According to RBC-Ukraine, a news media outlet, the assets of Mr Kolomoisky's companies and partners may be claimed by Ukrnafta, was seized from the oligarch by Ukraine’s defence ministry last year.

"If someone believes that the company has caused damage to the state, it must be legally proven and calculated, and the company’s shareholders offered to reimburse such losses in favour of the state," Ukrnaftoburinnya said in a statement to

The company stressed that it did not understand why the company's shares had been arrested without their presence in court, and there were no suspects in the case when the investigation filed for the arrest.

"The arrest is based solely on assumptions and premature conclusions that are not supported by any documents or circumstances," Ukrnaftoburinnya added.

Eventually, the story took an unexpected turn.

On 3 May, a court in Kyiv cancelled the arrest of the oil and gas company’s securities at the company's request.
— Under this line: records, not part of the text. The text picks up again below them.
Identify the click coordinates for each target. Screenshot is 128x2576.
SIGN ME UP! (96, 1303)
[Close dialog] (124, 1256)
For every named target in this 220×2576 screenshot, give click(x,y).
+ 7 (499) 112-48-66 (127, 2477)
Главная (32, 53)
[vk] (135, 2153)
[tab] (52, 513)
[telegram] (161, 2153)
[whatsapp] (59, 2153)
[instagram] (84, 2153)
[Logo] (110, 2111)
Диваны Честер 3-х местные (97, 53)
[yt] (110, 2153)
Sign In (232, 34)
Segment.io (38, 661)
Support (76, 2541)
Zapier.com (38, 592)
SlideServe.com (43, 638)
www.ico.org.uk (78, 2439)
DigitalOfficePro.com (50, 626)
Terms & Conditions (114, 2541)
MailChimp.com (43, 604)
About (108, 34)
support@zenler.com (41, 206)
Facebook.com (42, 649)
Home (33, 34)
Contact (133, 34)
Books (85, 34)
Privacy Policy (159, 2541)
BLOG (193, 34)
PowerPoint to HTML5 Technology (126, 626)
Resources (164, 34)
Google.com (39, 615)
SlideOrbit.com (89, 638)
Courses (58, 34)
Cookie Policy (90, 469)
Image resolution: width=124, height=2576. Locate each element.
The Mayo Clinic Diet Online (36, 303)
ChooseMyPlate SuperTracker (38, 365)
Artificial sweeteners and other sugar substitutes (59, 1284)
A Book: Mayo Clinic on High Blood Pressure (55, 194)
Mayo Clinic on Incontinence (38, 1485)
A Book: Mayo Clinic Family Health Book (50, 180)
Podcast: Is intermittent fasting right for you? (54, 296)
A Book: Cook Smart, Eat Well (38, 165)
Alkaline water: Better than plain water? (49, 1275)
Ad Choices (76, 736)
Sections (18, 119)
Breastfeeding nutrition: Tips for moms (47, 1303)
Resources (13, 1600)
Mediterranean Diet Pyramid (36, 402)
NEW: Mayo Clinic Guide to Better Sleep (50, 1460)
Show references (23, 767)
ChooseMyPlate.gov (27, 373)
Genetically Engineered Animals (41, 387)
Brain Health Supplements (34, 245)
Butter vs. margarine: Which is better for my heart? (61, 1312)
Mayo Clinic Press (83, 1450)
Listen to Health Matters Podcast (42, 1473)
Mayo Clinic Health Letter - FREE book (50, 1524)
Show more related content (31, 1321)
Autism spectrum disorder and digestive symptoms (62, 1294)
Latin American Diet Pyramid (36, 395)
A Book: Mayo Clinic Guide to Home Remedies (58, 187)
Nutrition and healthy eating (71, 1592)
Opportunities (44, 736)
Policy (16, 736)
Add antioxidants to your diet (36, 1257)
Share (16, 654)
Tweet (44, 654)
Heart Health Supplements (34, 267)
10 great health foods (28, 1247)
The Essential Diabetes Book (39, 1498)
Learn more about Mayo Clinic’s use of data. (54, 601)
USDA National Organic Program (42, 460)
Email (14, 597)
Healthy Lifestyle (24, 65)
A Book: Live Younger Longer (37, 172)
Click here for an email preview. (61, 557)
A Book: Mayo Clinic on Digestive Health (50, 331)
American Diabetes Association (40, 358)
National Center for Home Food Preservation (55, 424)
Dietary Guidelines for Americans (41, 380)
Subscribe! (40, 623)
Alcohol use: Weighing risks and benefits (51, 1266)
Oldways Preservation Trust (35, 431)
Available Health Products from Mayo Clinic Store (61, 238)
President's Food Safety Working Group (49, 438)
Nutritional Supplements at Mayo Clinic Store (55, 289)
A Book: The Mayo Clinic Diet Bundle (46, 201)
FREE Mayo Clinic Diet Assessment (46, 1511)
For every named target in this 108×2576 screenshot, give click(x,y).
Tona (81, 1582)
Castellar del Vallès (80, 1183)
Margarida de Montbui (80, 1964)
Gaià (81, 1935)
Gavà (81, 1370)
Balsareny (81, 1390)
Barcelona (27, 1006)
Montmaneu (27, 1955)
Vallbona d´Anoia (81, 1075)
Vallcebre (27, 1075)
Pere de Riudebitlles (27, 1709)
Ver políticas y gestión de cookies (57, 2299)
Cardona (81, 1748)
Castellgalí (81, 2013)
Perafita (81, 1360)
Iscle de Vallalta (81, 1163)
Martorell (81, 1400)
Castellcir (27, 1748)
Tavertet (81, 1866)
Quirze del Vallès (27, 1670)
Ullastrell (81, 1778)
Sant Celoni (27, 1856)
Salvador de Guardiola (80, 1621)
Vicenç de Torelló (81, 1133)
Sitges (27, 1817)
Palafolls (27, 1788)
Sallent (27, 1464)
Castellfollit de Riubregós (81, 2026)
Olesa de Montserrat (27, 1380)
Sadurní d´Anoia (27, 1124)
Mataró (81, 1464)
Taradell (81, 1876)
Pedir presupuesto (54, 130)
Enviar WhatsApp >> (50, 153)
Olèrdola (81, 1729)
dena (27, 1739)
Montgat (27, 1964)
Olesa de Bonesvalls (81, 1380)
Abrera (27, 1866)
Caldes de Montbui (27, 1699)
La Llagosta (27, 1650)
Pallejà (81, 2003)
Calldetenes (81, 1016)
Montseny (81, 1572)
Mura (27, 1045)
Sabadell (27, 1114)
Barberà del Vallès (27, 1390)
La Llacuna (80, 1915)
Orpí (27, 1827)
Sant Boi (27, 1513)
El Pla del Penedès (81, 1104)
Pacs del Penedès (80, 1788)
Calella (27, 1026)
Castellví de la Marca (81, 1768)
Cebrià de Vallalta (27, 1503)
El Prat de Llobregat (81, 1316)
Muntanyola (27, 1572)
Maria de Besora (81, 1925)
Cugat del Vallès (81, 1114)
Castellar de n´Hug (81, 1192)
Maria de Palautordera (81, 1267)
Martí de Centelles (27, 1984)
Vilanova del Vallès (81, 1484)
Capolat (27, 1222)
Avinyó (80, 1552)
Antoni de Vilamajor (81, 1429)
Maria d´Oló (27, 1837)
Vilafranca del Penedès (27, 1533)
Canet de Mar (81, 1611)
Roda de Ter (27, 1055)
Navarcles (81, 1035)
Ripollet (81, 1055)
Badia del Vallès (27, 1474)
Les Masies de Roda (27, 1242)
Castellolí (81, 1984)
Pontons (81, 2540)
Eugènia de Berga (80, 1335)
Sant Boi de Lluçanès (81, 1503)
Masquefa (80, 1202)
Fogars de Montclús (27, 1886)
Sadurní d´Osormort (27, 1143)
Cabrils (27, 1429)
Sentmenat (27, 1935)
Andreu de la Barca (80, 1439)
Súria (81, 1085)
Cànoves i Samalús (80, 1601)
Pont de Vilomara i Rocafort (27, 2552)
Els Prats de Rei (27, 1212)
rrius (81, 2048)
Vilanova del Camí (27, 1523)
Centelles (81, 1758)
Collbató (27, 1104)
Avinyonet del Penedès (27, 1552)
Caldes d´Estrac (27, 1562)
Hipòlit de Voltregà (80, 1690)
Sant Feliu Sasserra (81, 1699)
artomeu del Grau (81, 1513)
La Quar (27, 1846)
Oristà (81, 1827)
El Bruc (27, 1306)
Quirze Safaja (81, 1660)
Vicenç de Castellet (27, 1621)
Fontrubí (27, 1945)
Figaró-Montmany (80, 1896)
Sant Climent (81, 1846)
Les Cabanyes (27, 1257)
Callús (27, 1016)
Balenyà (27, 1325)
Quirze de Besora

The very next day, however, the same court again sided with the investigation following media reports.

The prosecutor's office said it did not know why the court cancelled the arrest of Ukrnaftoburinnya's corporate rights. The DBR, in turn, vowed to act quickly if the same happened again.

"The state interests have always been a priority for the DBR," the bureau stressed in a statement.

However, this story may have the opposite effect. Back in April, JKX, a minority shareholder in Ukrnaftoburinnya, announced that it was going to sue the Ukrainian state, including in international courts.

"Apparently, this is how certain government agencies believe issues with private business are resolved to make the country look 'attractive' to potential investors," Ukrnaftoburinnya said in a statement, ironically.

It said that at the time the company's shares were arrested, it had UAH 1.2 billion in its accounts, more than 160 million cubic metres of gas pumped into Ukrtransgaz's underground storage facilities, and about UAH 16 billion in retained earnings.

It is unlikely the government will succeed in using the arrested assets effectively, Oleksandr Sirenko, editor of Naftorynok, a magazine writing on the oil and gas market in Ukraine, told

"What government agencies have done has already wrecked havoc in the natural gas market. Part of gas production has been halted, and companies whose assets have been taken over by the ARMA face an uncertain future," he believes.

The asset management agency has been struggling for a year trying to manage the chain of Tatneft petrol stations in the Kharkiv and Poltava regions, Mr Sirenko adds. "Who can guarantee that Ukrnaftoburinnya's wells will not be left standing?"

Mr Zakrevskyi of EnergoDzherela shares the view. In his opinion, any unplanned changes in the company's shareholder structure could have a negative impact on its performance.

According to Ukrnaftoburinnya's estimates, from 2010 to 2022, the company invested more than UAH 6 billion in the Sakhalin field, which ultimately allowed it to increase its natural gas production by 40 to 60 percent annually, says Mr Sirenko.

He estimates that Ukrnaftoburinnya produced about 700 million cubic metres in 2022, operating 70 wells. Mr Zakrevsky's estimate is less optimistic, up to 400 million cubic metres.

"In my opinion, Ukrnaftoburinnya should not have been touched. This year, the company was going to build a booster compressor station worth UAH 500 million. This would have increased production by 15%," the analyst says.

"I don't know whether the state will have UAH 500 million for the development of Ukrnaftoburinnya now, but if the state simply takes it for itself and does not continue to develop the company, its production could fall by 100 million cubic metres a year."